● Work request: Beginning with the line containing "Screen dimensions: 1372x874" and going on through the line containing "1295x609 pixels. Task: Click", the lines below are to be returned exactly, pictures excluded and nothing added.
:: The input
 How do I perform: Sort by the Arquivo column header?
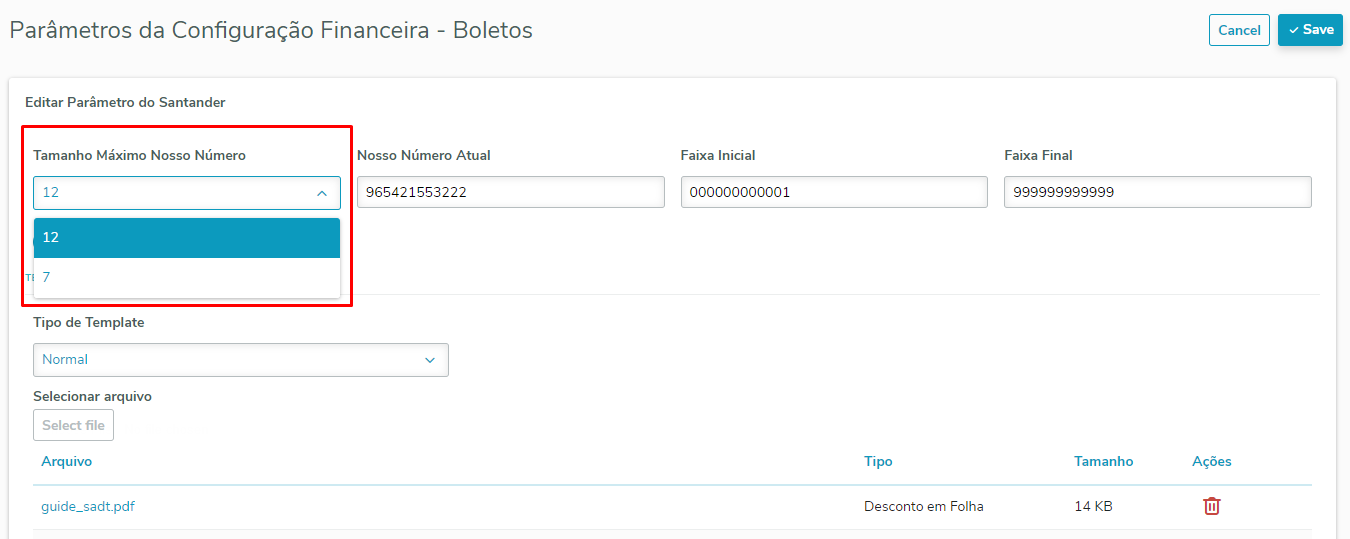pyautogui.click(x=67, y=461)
::::
:: The input
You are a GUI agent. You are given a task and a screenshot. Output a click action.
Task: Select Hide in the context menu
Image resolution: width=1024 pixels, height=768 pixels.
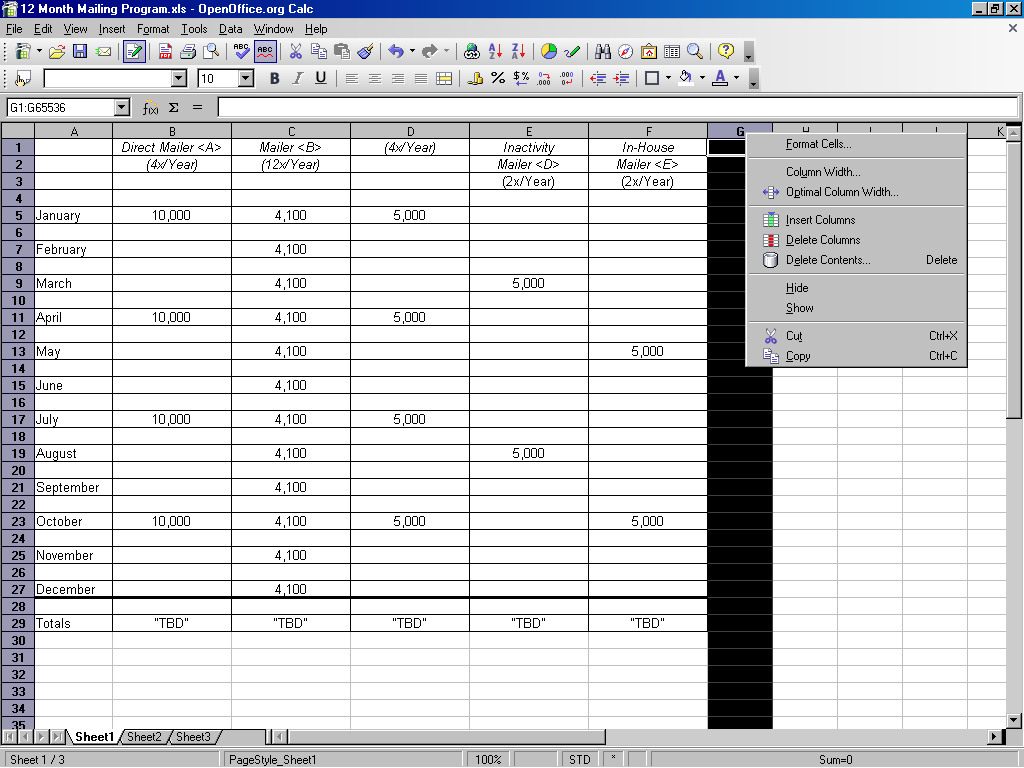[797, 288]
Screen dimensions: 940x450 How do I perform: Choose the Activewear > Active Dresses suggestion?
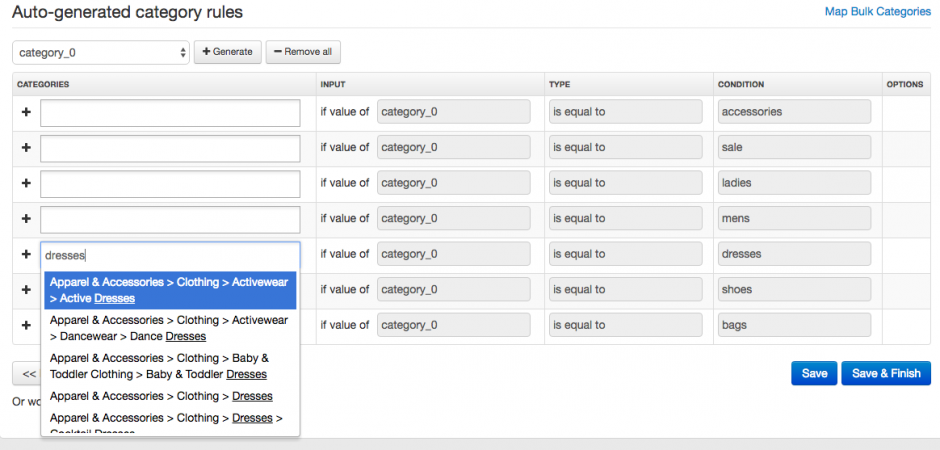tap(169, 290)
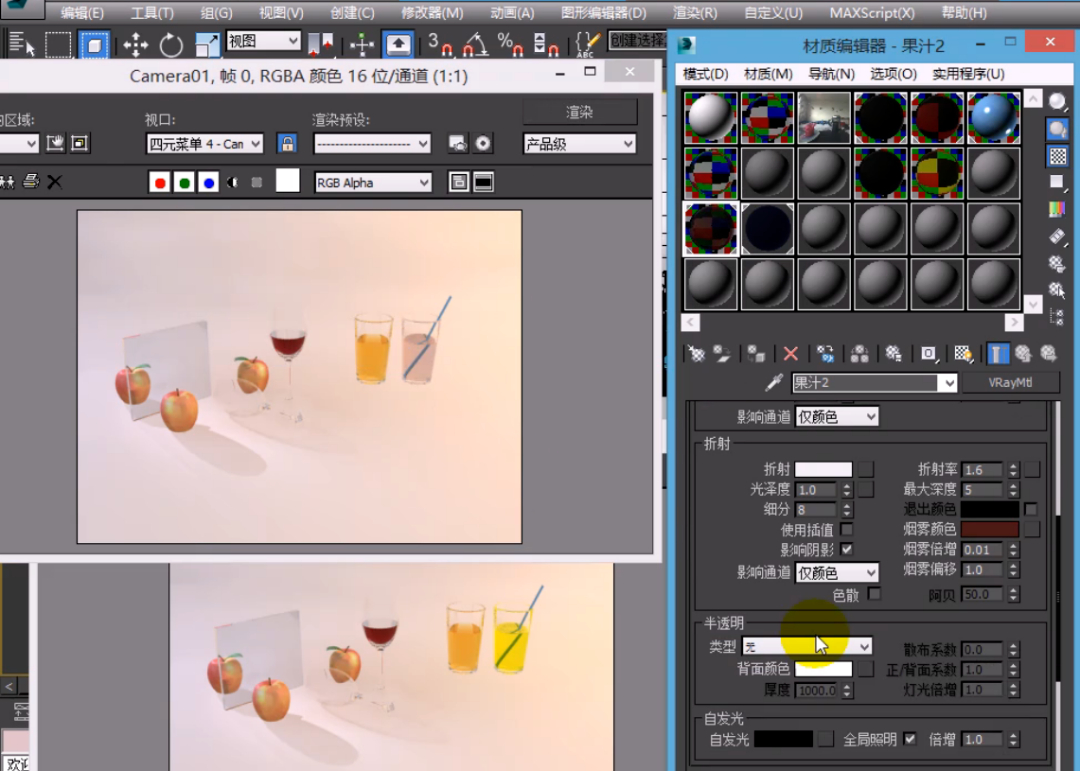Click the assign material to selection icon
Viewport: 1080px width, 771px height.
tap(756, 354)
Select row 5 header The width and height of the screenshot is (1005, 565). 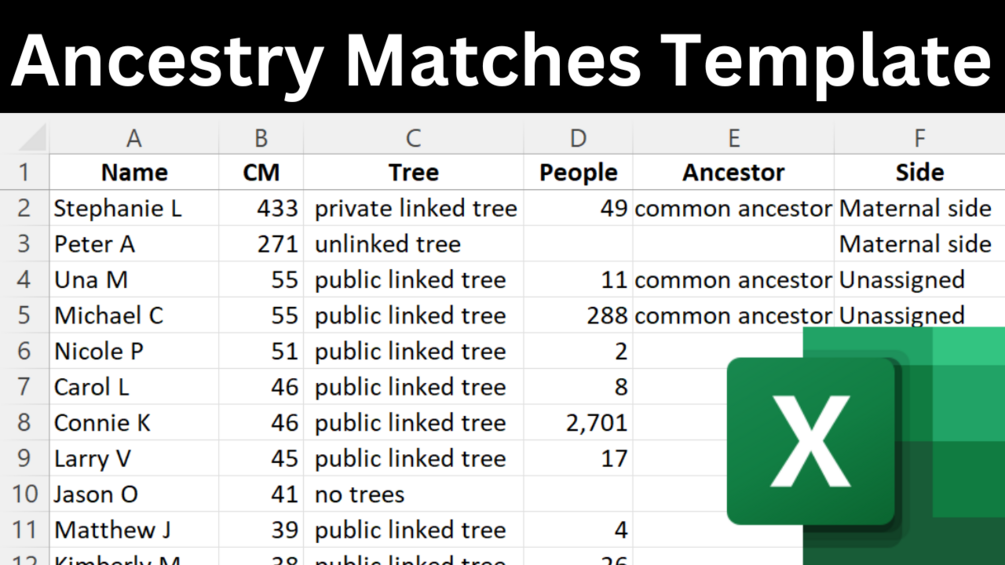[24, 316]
::::
:: The input
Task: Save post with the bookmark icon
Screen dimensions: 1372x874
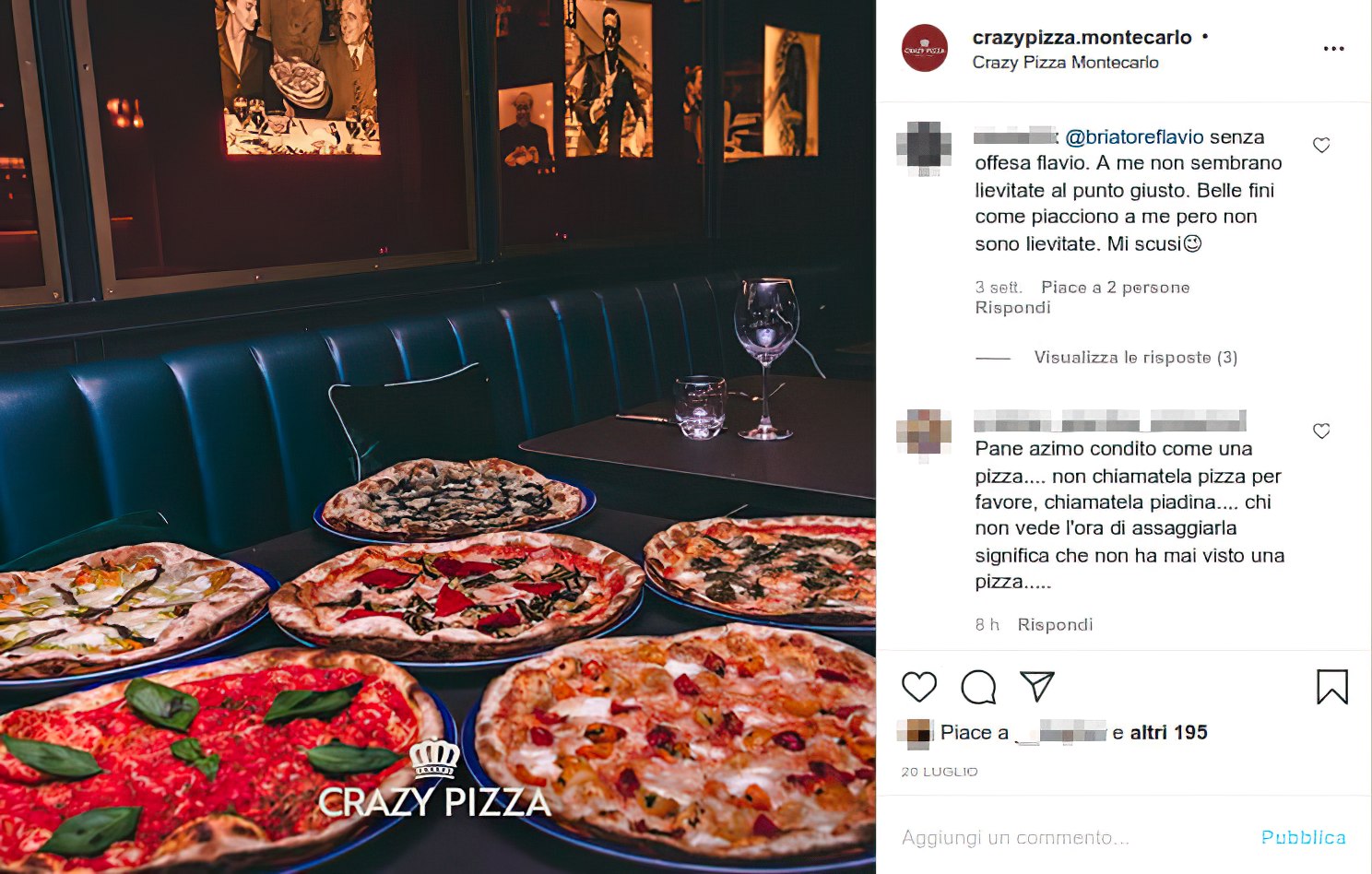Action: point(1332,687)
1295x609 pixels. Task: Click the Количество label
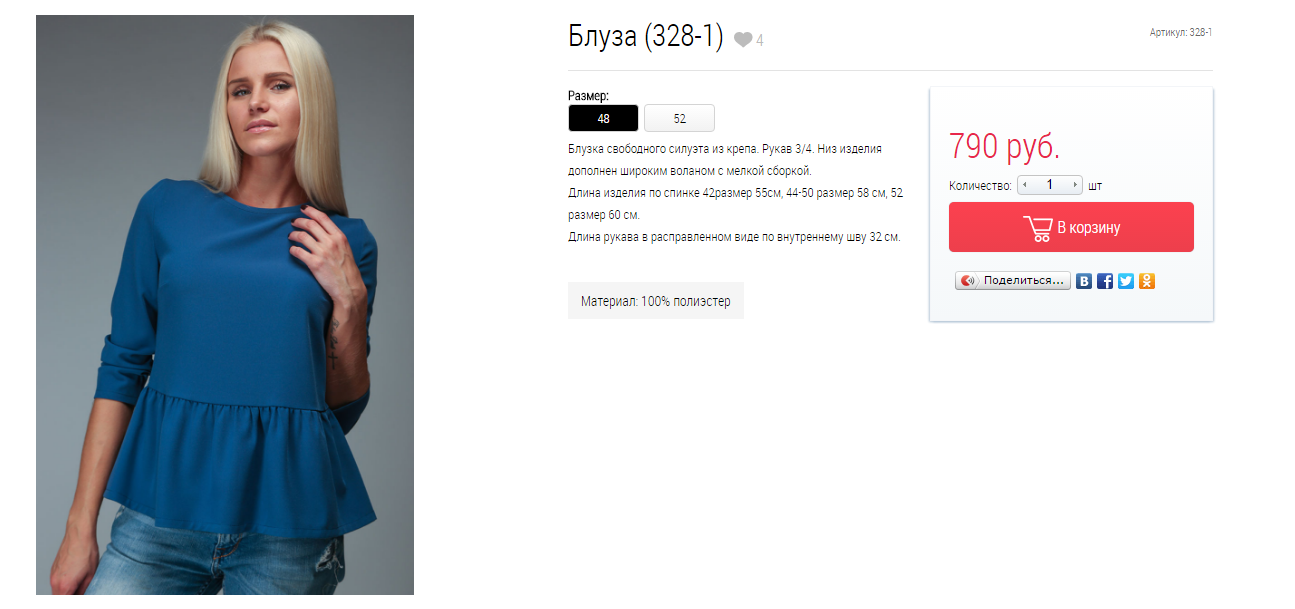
::::
● Your response:
Screen dimensions: 1372x874
Action: point(1332,687)
1295x609 pixels. Task: Click the Количество label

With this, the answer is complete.